Please pick up the essay on workers coming together during a crisis and continue it after its last sentence.

TEXT UNDER STUDY =
-- Opening Marker --
Coming together in a time of crisis

The role of connectors as agents of history.

By Chavo del Toro

The United States is facing a crisis of enormous proportions, and it would be easy to think that this is the time to become more insular and nationalistic. It would be easy to fall into the trap of believing that quarantine and stay-at-home orders mean a separation from others.

But keeping our homes safe, our computers charged, our toilets flushing and our refrigerators full requires the work of thousands of people at utility companies, police and fire stations, grocery stores, water and sewage and waste facilities, hospitals, retirement homes and health-care product factories. While presidents and governors and health gurus and news broadcasters capture our attention, those scarcely noticed workers on the front lines are teaming up to take care of us.

Many of the front-line workers have come from Mexico and are now citizens or green-card residents and risk their lives daily. And, south of the border, thousands of Mexican workers labor to produce surgical masks, incubators, disposable syringes and other medical supplies for our hospitals. More than half a dozen companies in Tijuana alone export hundreds of thousands of medical devices each month to facilities in the United States.
-- Closing Marker --
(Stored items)
-- Opening Marker --
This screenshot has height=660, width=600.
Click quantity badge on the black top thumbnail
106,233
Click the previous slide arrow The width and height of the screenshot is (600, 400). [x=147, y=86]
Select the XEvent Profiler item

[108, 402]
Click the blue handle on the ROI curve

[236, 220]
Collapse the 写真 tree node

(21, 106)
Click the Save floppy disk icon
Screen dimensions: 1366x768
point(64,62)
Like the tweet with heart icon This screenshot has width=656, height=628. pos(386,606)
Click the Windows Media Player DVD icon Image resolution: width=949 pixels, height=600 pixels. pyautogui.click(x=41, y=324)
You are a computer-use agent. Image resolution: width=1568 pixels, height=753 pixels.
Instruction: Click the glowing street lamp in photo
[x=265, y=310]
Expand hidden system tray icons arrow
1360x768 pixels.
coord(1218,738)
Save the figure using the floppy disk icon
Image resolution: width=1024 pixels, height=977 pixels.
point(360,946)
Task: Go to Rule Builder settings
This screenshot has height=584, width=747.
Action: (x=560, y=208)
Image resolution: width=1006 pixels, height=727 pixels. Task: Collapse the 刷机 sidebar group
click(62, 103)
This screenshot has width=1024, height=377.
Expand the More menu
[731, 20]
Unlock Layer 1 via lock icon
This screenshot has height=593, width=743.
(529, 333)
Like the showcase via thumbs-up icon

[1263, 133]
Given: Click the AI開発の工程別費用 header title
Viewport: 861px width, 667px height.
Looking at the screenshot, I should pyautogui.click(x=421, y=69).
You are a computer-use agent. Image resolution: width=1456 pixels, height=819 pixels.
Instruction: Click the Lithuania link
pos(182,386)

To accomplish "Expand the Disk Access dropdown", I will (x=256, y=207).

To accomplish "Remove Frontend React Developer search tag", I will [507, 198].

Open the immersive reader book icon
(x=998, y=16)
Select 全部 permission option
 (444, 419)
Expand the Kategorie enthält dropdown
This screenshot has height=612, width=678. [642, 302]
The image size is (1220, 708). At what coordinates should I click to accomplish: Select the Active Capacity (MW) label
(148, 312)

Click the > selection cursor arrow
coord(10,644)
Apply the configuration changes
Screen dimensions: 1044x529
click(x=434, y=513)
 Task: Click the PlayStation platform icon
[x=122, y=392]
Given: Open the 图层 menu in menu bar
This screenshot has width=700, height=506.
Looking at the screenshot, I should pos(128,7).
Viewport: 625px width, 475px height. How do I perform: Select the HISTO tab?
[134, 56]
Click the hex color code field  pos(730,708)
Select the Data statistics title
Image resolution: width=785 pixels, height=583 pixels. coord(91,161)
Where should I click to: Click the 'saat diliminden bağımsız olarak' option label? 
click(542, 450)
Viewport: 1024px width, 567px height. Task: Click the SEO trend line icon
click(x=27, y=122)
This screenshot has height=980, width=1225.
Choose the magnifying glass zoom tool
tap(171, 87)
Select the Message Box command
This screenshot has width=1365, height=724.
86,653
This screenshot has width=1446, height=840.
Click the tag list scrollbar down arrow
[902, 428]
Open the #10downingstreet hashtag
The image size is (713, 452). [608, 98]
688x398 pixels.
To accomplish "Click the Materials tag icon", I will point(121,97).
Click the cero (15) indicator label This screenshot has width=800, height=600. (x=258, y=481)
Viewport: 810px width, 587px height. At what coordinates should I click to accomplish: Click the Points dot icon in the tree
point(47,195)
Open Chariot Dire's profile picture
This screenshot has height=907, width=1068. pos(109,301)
-- Closing Marker --
RESPONSE TO THE EXERCISE =
We often forget that it has been that way for quite some time. Even with anti-immigrant rhetoric at its height, and when Mexico and the United States might have seemed so far apart, according to some politicians, quietly and surely men and women of good faith have worked together to create a better and more hospitable world.

The United States invaded Mexico in 1846. As a result of the Mexican-American War and the Treaty of Guadalupe Hidalgo that ended the war, the United States incorporated California, New Mexico, lower Texas, Nevada, Utah and parts of Colorado, Kansas and Wyoming. Mexican-U.S. relations were at an all-time low, full of bitterness, resentment and animosity. Abraham Lincoln, a congressman from Illinois, had vociferously argued against the war, but he was silenced. Fifteen years later, this rash young representative would become president.

In 1861, Lincoln was faced with another terrible war. He was not sure whether the nation that he had been elected to lead would even survive. Nevertheless, he made time to receive a 24-year-old ambassador from Mexico, Matias Romero, and to listen to his concerns. Lincoln wrote a letter of support to this young man’s president, Benito Juarez, to congratulate him on his own election and to assure him of his respect for the Mexican people. 

Two years later, France invaded Mexico, and a European army imposed an emperor in Mexico City. Romero again went to the United States. But now his own president was in exile in El Paso. And when he went to see Lincoln, the president was not available. It was 1863 and he was in consultations with his generals as the Confederate armies threatened Washington.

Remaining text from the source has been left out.